Statement -1 : The range of y(x) has exactly two points.
Statement-2 : The constant of integration is zero.

To solve the given differential equation \( x dy + y dx + y^2 (x dy - y dx) = 0 \) with the initial condition \( y(1) = 1 \), we will follow these steps: ### Step 1: Rewrite the equation We start with the equation: \[ x dy + y dx + y^2 (x dy - y dx) = 0 \] This can be rewritten as: \[ x dy + y dx + y^2 x dy - y^3 dx = 0 \] Grouping the terms gives: \[ (x + y^2 x) dy + (y - y^3) dx = 0 \] Factoring out common terms: \[ x(1 + y^2) dy + y(1 - y^2) dx = 0 \] ### Step 2: Separate variables Rearranging the equation, we can separate the variables: \[ \frac{dy}{dx} = -\frac{y(1 - y^2)}{x(1 + y^2)} \] ### Step 3: Integrate both sides We can now integrate both sides.
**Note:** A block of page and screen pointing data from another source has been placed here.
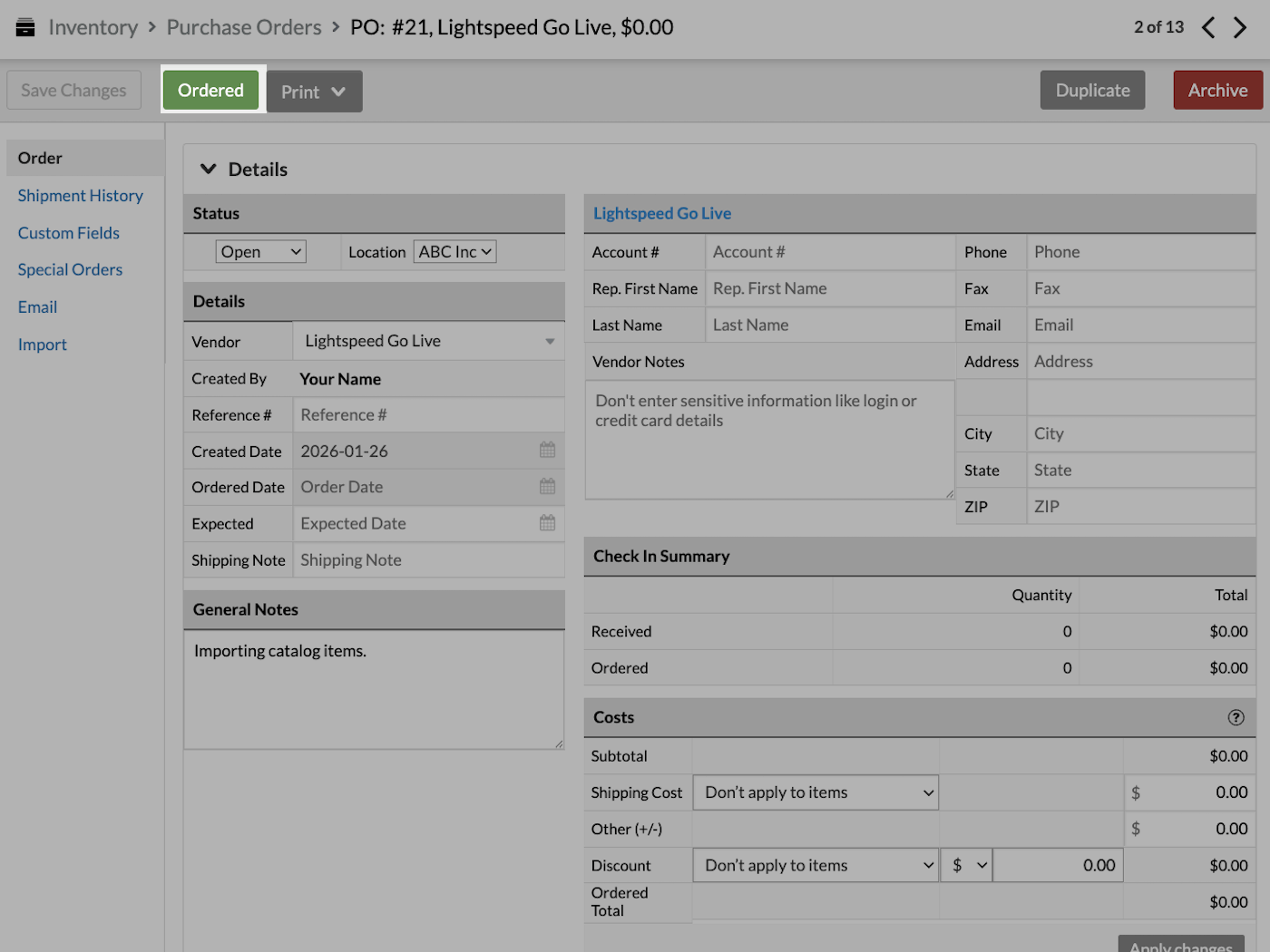
Task: Archive this purchase order
Action: click(1217, 90)
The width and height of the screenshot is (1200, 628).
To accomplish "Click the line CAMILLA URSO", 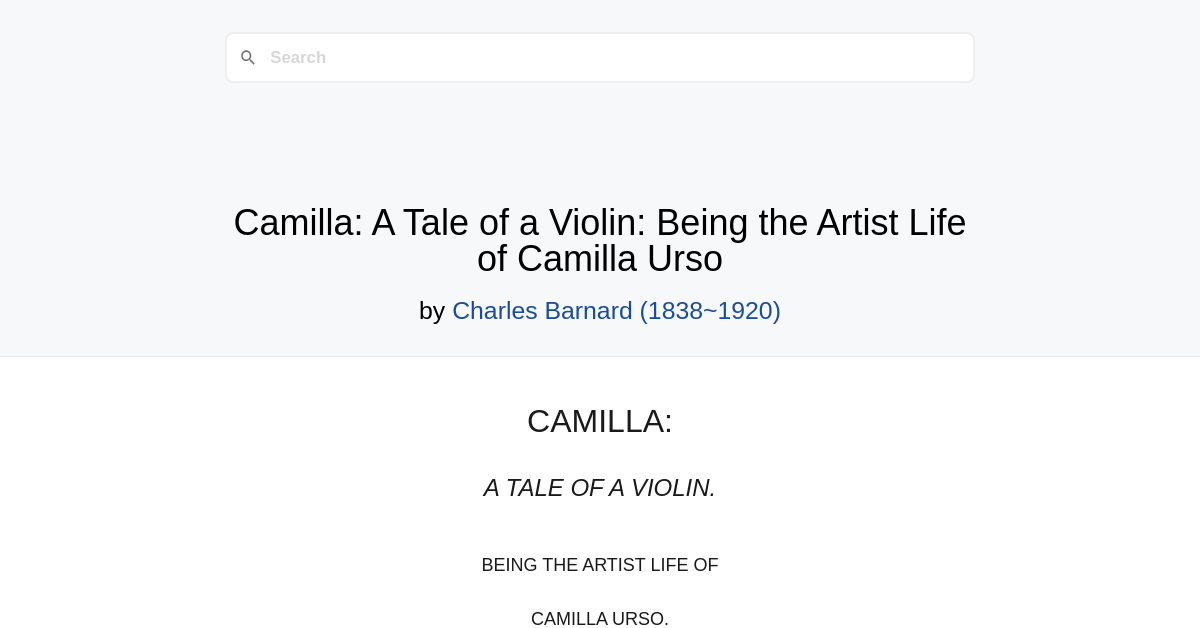I will [x=600, y=619].
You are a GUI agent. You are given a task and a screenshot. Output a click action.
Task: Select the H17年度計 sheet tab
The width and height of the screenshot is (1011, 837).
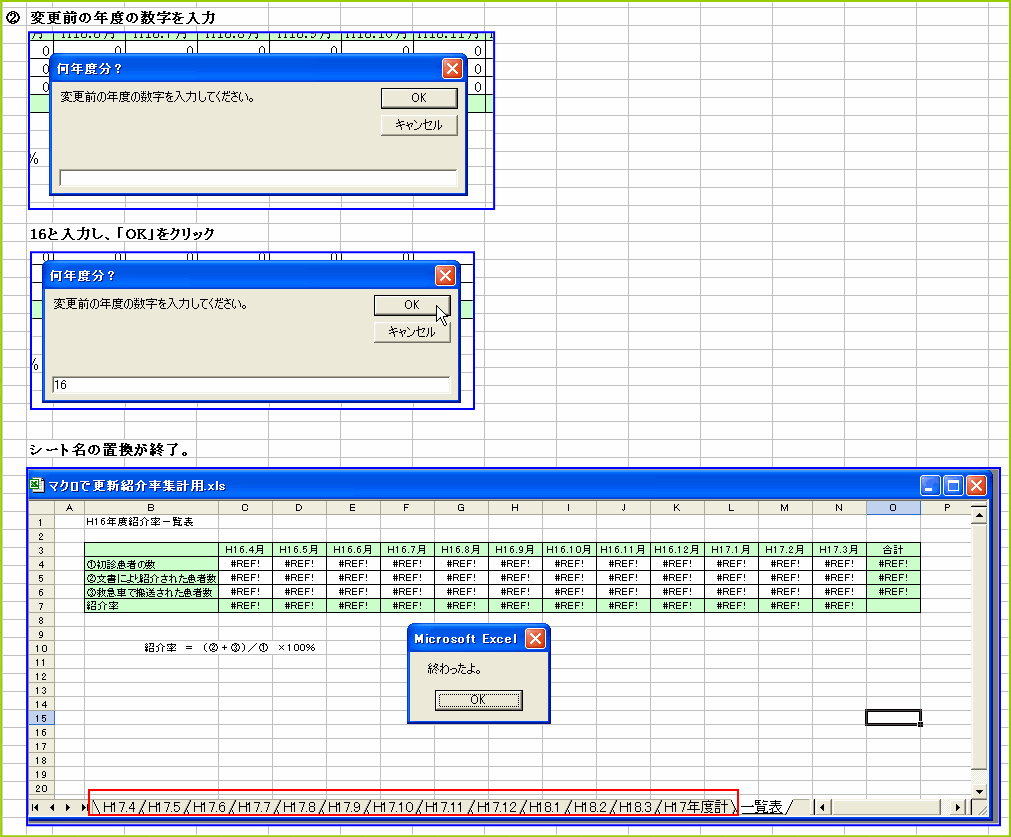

We can rewrite this as: \[ \frac{1 + y^2}{y(1 - y^2)} dy = -\frac{1}{x} dx \] ### Step 4: Solve the left-hand side The left-hand side can be simplified: \[ \frac{1 + y^2}{y(1 - y^2)} = \frac{1}{y(1 - y^2)} + \frac{y}{1 - y^2} \] This can be integrated separately: 1. \(\int \frac{1}{y(1 - y^2)} dy\) 2. \(\int \frac{y}{1 - y^2} dy\) Using partial fractions, we can integrate: \[ \int \left( \frac{1}{2y} + \frac{1}{2(1-y)} + \frac{1}{2(1+y)} \right) dy \] This gives: \[ \frac{1}{2} \ln |y| - \frac{1}{2} \ln |1 - y^2| + C_1 \] ### Step 5: Solve the right-hand side The right-hand side integrates to: \[ -\ln |x| + C_2 \] ### Step 6: Combine results Combining both integrals, we have: \[ \frac{1}{2} \ln |y| - \frac{1}{2} \ln |1 - y^2| = -\ln |x| + C \] ### Step 7: Solve for the constant using the initial condition Using the initial condition \( y(1) = 1 \): \[ \frac{1}{2} \ln |1| - \frac{1}{2} \ln |1 - 1^2| = -\ln |1| + C \] This simplifies to \( C = 0 \). ### Step 8: Final equation Substituting \( C \) back into our equation gives: \[ \frac{1}{2} \ln |y| - \frac{1}{2} \ln |1 - y^2| = -\ln |x| \] Rearranging leads to: \[ y^2 = 1 \quad \text{or} \quad y = \pm 1 \] ### Conclusion The solution \( y(x) \) has exactly two values: \( y = 1 \) and \( y = -1 \). Therefore, the range of \( y(x) \) has exactly two points.